======== SELECTED PASSAGE ========

Executive Constantine: Go simple with $2.75 Metro fare

Summary

King County Executive Dow Constantine announced a proposal Wednesday to simplify Metro’s fares, establishing a single $2.75 fare for all adult passengers, no matter the time of day or where they travel in King County. The proposed ordinance also would increase assistance for passengers who earn a lower income.

Story

Metro currently has one of the most complex fare structures in the nation, with one zone for the City of Seattle and another for all areas outside the city, as well as extra charges during the morning and evening commute.

One-third of riders in a recent survey said the current system is too complex and difficult to understand. In a proposal to the King County Council announced today, Executive Constantine streamlined Metro fares to $2.75, and increased funding for discounted tickets.

"You said you wanted simpler fares, and we made it happen. No matter where or when you ride, simpler is better,” said Executive Constantine. “Whether you're traveling between Ballard and Bellevue, White Center and Westlake, or anywhere that crosses the Seattle city limits, this new fare means money in your pocket. For riders who may end up paying a little more, we’re making sure people with low incomes, seniors, and the disabled and have more access to transit than ever.”

About 65 percent of Metro customers will see no change or a fare reduction, according to boarding data.

Metro spent six months hearing from customers, and received more than 11,000 responses to two public surveys, including one in which 80 percent expressed support for a flat fare.

If the King County Council approves the proposed ordinance, it could take effect as soon as July 2018.

"This proposal makes our fare structure much simpler and easier to use, doing away with zone and peak-period fares,” said King County Councilmember Claudia Balducci, also Regional Transit Committee chair. “The result will be no change or a fare decrease for most riders and will make transit more attractive for thousands of daily riders on the Eastside and all over King County."

An estimated 35 percent of Metro boardings take place during off-peak hours, and those passengers would pay 25 cents more.

  • 21 percent of off-peak riders pay full adult fares without any subsidy or employer-sponsored pass.

======== DATA ========

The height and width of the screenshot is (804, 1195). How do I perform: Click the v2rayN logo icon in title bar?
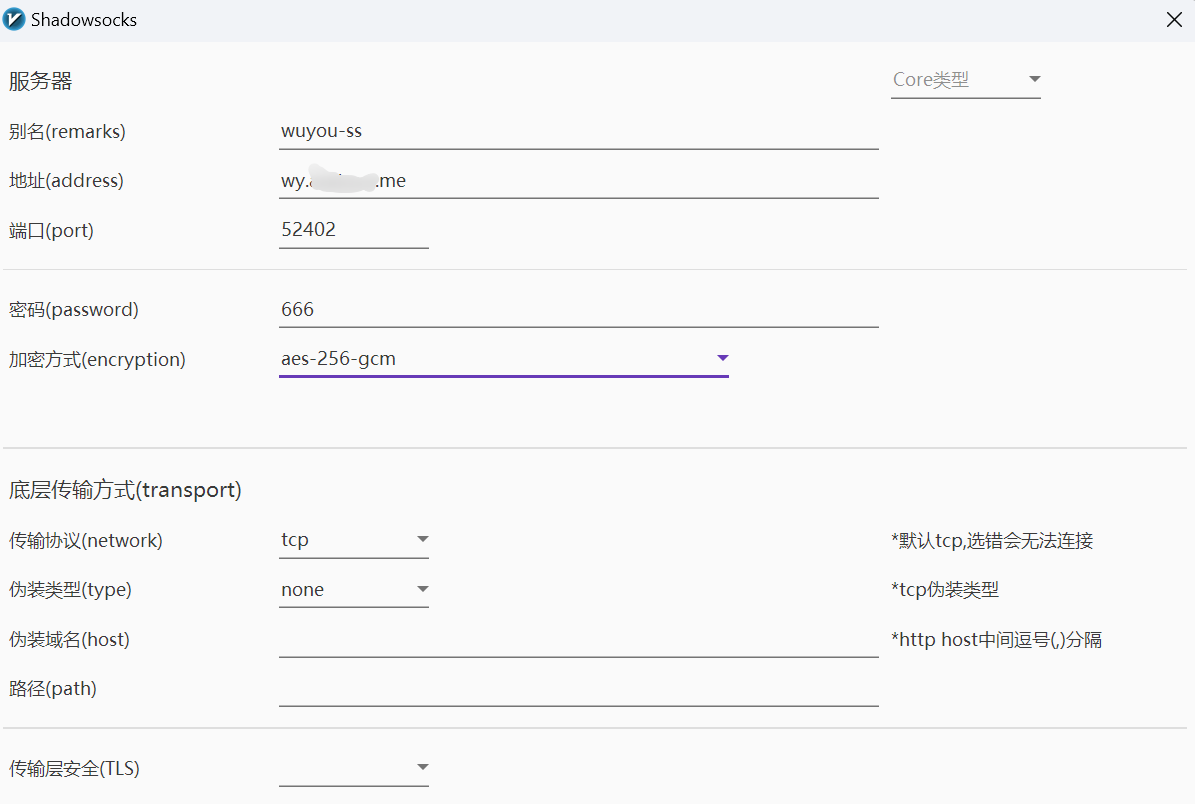[15, 20]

========

*TASKS:*
A – Answer these from the Metro fare announcement, one per line:
(i) What single fare does the proposal set for adult passengers?
(ii) How many responses did Metro receive to its two public surveys?
(iii) How much more would off-peak passengers pay?
B – Write a continuation of the Metro fare announcement that picks up after its final line.

*PER-TASK ANSWERS:*
A –
(i) $2.75
(ii) More than 11,000
(iii) 25 cents

B –
  • 14 percent of off-peak riders use employer or organization-sponsored transit passes.

About 31 percent of Metro riders qualify for ORCA Lift, youth, senior and disabled fares. They would see no change.

The ordinance would include additional funding to help passengers who earn very low incomes not covered by ORCA Lift and passengers least able to pay during off-peak hours:

  • Increased funding for the Human Services Ticket Program, from $3.6 million to $4 million, to offset higher cost for social service agencies that distribute discount tickets. Forty-four percent of tickets sold through the program are for off-peak trips.
  • Working with ORCA partners to reduce fees for adult and youth ORCA cards and eliminate the $3 card fee for seniors and people with disabilities.
  • Continuing to work with schools, colleges and universities to enhance fare programs for students.


Relevant links


Quotes

You said you wanted simpler fares, and we made it happen. No matter where or when you ride, simpler is better. For people traveling from outside Seattle, this new fare means money in your pocket. For riders who may end up paying a little more, we’re making sure people with low incomes, seniors, and the disabled and have more access to transit than ever.

Dow Constantine, King County Executive

This proposal makes our fare structure much simpler and easier to use, doing away with zone and peak-period fares. The result will be no change or a fare decrease for most riders and will make transit more attractive for thousands of daily riders on the Eastside and all over King County.

Claudia Balducci, King County Council

The residents of Pacific will be able to more easily get to jobs, school or other opportunities as the result of Metro’s simpler fare structure. And the people who need help the most will benefit from Metro’s proposal to work with regional partners to eliminate or reduce ORCA card and transit pass fees for seniors, youth and disabled riders.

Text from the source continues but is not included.